I am a UK citizen and live in the US where I have a green card already. Do I just change my status when I return?


----------



## Davis1 (Feb 20, 2009)

Britinamerica said:


> I am a UK citizen and live in the US where I have a green card already. Do I just change my status when I return?


Is your soon to be husband a US citizen
if he is ..you dont need a visa ... you can both come and go at will to the US ....confusion reigns


----------



## Britinamerica (Mar 25, 2012)

*american/uk*



Davis1 said:


> Is your soon to be husband a US citizen
> if he is ..you dont need a visa ... you can both come and go at will to the US ....confusion reigns


Yes he is American. Thanks for all your advice.


----------



## Davis1 (Feb 20, 2009)

Britinamerica said:


> Yes he is American. Thanks for all your advice.


yippee sorted ... your original question should have been in the brit section


----------



## twostep (Apr 3, 2008)

Marriage and immigration as two seperate entities. Congratulations! You will have to adjust your status in the US and process name changes with Social Security, DMV, HR ... To be on the save side - get at least one certified copy with an apostille. 
What kind of Green Card do you currently hold?


----------



## nyclon (Apr 3, 2011)

You do realize that your fiance will need to obtain a marriage visit visa in order to get married in the UK? It's for those who intend to marry in the UK but reside elsewhere.


----------



## Britinamerica (Mar 25, 2012)

nyclon said:


> You do realize that your fiance will need to obtain a marriage visit visa in order to get married in the UK? It's for those who intend to marry in the UK but reside elsewhere.


We asked the registry office in the UK when we registered and they said he didn't need a visa... We are confused as other places say you do.


----------



## nyclon (Apr 3, 2011)

Britinamerica said:


> We asked the registry office in the UK when we registered and they said he didn't need a visa... We are confused as other places say you do.

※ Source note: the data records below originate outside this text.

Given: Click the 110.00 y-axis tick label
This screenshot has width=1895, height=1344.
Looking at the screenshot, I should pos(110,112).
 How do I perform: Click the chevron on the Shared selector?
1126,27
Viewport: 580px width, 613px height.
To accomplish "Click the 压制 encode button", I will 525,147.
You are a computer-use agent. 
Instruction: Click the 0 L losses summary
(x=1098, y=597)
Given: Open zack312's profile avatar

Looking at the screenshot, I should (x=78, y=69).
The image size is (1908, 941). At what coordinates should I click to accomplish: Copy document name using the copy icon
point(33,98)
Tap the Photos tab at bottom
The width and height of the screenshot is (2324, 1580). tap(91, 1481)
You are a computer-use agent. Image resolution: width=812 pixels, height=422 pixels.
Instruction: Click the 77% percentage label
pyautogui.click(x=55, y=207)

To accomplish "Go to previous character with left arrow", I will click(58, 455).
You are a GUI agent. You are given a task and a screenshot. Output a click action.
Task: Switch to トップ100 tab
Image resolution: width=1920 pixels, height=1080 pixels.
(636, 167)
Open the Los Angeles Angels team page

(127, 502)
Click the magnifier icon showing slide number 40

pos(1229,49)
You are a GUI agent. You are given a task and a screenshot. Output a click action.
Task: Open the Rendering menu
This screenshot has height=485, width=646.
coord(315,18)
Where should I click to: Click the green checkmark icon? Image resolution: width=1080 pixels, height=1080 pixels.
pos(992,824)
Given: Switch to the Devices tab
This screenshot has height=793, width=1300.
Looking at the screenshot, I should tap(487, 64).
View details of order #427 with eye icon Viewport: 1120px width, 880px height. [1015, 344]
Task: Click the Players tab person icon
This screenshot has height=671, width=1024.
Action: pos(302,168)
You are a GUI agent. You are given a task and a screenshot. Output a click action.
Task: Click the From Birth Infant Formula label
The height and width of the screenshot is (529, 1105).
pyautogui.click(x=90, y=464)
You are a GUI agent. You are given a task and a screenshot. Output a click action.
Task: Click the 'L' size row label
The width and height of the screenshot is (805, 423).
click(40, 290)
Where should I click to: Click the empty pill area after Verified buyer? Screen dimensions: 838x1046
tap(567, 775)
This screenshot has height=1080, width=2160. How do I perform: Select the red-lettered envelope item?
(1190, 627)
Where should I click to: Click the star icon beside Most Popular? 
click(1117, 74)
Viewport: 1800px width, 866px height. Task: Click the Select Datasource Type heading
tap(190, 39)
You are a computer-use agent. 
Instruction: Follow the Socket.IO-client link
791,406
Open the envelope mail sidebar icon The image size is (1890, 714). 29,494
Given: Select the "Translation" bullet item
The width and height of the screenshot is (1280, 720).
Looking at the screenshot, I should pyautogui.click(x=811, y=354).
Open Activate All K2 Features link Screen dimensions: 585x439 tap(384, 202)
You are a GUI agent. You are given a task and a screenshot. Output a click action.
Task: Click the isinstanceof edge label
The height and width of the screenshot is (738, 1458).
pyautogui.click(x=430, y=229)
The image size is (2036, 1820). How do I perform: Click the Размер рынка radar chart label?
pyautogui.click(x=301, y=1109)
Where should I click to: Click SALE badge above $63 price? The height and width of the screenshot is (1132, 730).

It's not the job of the registry office to know immigration law. As you and your fiance intend to marry in the UK but not live there, he must obtain a marriage visit visa.


----------



## Britinamerica (Mar 25, 2012)

nyclon said:


> You do realize that your fiance will need to obtain a marriage visit visa in order to get married in the UK? It's for those who intend to marry in the UK but reside elsewhere.


We were told by the UK registry office that he didn't need one as we went through an international registry office. I've seen on other websites that we do... So am confused.


----------



## nyclon (Apr 3, 2011)

The registrar is wrong. You can't come to the UK on a visitor visa with the intent to marry. It is very plainly stated on the UKBA website. See below:

UK Border Agency | Can you come to the UK as a general visitor?

Your fiance needs a marriage visit visa.


----------



## MRSREILLY (Mar 14, 2012)

You dont need one if your getting married in the states and you plan on going back to the UK after the wedding. If your having him google things you have to keep in mind the differnt things google.com and google.Co.uk will give you.


----------



## nyclon (Apr 3, 2011)

MRSREILLY said:


> You dont need one if your getting married in the states and you plan on going back to the UK after the wedding. If your having him google things you have to keep in mind the differnt things google.com and google.Co.uk will give you.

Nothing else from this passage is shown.